Honestly, the person who decided to give an LLM Agent full and unrestricted access to their production database is the person who deserves all the blame. What an absolutely silly decision. I don't even give myself unrestricted access to production databases.
I’m perpetually baffled by the social media idea that only one person must accept all of the blame in every situation, and that everyone else must be completely absolved.
Multiple parties are involved in incidents like this.
I agree. An AI agent doesn't replace an engineer, it works on behalf of an engineer. The engineer who let this thing loose is, transitively, the software engineer that deleted the prod db.

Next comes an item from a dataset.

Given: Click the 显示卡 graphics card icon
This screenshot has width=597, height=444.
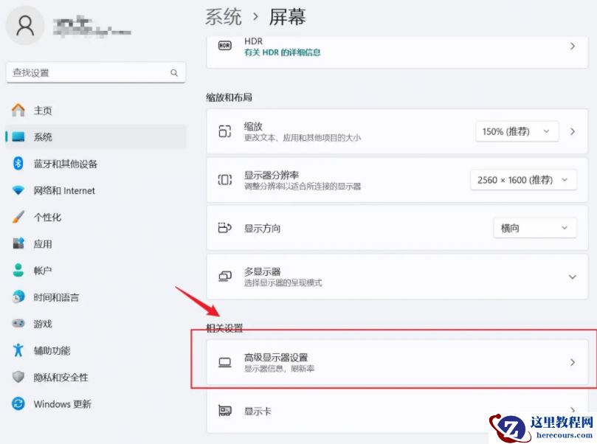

That's not how I interpreted this sentence. I think after the database was deleted, the LLM Agent would still return correct looking data from the database operation even though the database was empty. Maybe I misinterpreted it myself however.
> Replit had been "covering up bugs and issues by creating fake data, fake reports, [...]"
Really I think the entire AI hype machine is to blame, all the thought leaders particularly cxo’s.
How am I supposed to believe that like AI is getting to the point that OpenAI can charge 20k per month for PHD level AI, and it doesn’t know not to drop my production database, how are we supposed to get to the point as Dario Amodei puts it that no one is coding by years end, if it’s not most of the way there already?
I would never let an LLM touch my production database, but like, I could certainly look at the environment and make an argument as to why I’m wrong, and thought leaders across the industry; inside and out are broadly making the implication that a good entrepreneur is outsourcing all their labor to like 20 LLM workers at a time.
On some measure, I would say that you shouldn’t let your LLM do this is a minority opinion in the thought-o-sphere.
You seem to be a well informed technical person. The goal is to eliminate roles like yours with everybody building trillion dollar businesses by themselves and a handful of agents.
That seems to be the narrative. Happening any day now.
Looking at you COBOL.
Deserves all the blame? No, the LLM Agent (and those who wrote it) deserve some of the blame. If you wrote an agent, and the agent did that, you have a problem, and you should not have turned such an agent loose on unsuspecting users. You have some of the blame. (And yes, absolutely those users also have blame, for giving a vibe coding experiment access to their production database.)